Gesture of “Niceness”

One year, for my daughter’s birthday party, a friend’s mom dropped off a gift at our front door. Turns out they couldn’t make the party but wanted to still bring a gift. I was surprised when I stepped outside and saw it.

At first, I was blown away by the kind gesture. At the same time, it felt totally unnecessary because it is practically impossible to attend all the birthday parties in elementary school.

I was surprised by the effort and also curious. No, not all things need to be read into – but this made me pause. Not because it was kind or “too much” but because I do things like that too.

One year for Valentine’s Day, I purchased a few plants and chocolate bars and gave them as gifts to the mother’s of my daughter’s close friends and some neighbors. I felt “nice” and thoughtful.

When I told my sister about it, she looked surprised and questioned, “that’s nice, but why did you do that?” I felt a little pinch of both judgment and awareness.

Because sometimes kind acts are more than kind, they are sneakily agenda driven and ego based.

As in the “hey, here’s a gift, please continue to like me or be on good terms because it makes me feel safe” variety… People pleasers and nice girls are familiar with this action because deep down they are craving acceptance and enoughness through others.

A Gift is A Gift

One of my former coaches told this story about his mom.

His mom had been his spiritual mentor and he speaks of her often in his teachings. When one of his clients had the chance to meet his mom for the first time, she brought a gift. It meant a lot to her to meet someone that had such a profound impact on his life.

His mom took one look at the gift and said politely, “no thank you!” She was stunned and it took her time to understand why anyone would do that.

She realized that, “no thank you” meant, “I don’t need a gift in order to like you and you don’t need to put me on a pedestal. Likewise, you don’t have to prove anything to me by giving me something.

At first glance, this might sting but at the deepest level this is unconditional love — by not receiving the gift, she said “you are enough as you are and it is not for me to see this, but for you to see it.”

I don’t believe she refuses every gift given to her, it’s just that she’s intuitive and recognized the insecurity in the gesture. So instead of being “appropriate” and receiving the gift — she modeled a deeper truth — that the gift was not about her as the recipient but about the giver’s desire to be seen and loved.

Back to that question: why?

The sting of buying a gift and having the other person say, no thanks definitely triggered her— ouch! It actually led to deep insight for her to see something about herself. As I listened to the story, I felt the same insight land for me.

The question my sister asked me about why I bought the Valentine’s gifts echoed in my ear. I didn’t buy the gifts to be nice or as a kind gesture. I bought them to be liked and that gave me a sense of safety that soothed the deep insecurity I was feeling at the time.

When you are on the road to being the most authentic version of yourself, this is a creative opportunity to understand yourself at a deeper level and heal people pleasing tendencies.

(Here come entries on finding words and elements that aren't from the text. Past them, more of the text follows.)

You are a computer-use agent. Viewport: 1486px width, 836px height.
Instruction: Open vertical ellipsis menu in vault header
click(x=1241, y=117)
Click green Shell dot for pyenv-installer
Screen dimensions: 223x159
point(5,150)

Yes, a gift is a gift. It is kind, generous and thoughtful. However, when the underlying message is coming from fear(ego) – it can feel a little off.

Tendencies like saying, “yes, that sounds great, when deep down it does not sound fun to you. Or going out of your way when it doesn’t work in your schedule. Over time this becomes exhausting and performative. It can take some inner work and creative perception but these habits can change.

For me, not only have they changed but I am now at a place where knowing that someone doesn’t like me — hard to imagine  (she literally told me) leaves me feeling at total peace and acceptance with myself.

I don’t feel like I need to change this person’s perception of me, nor do I buy gifts in order to feel safe. I feel it regardless. I feel nice enough, likeable and secure in my own being and that is priceless.

Questions to Ponder

  1. Is people-pleasing an issue for you?
  2. Does it bother you to not be liked?
  3. Where are you performing instead of being YOU?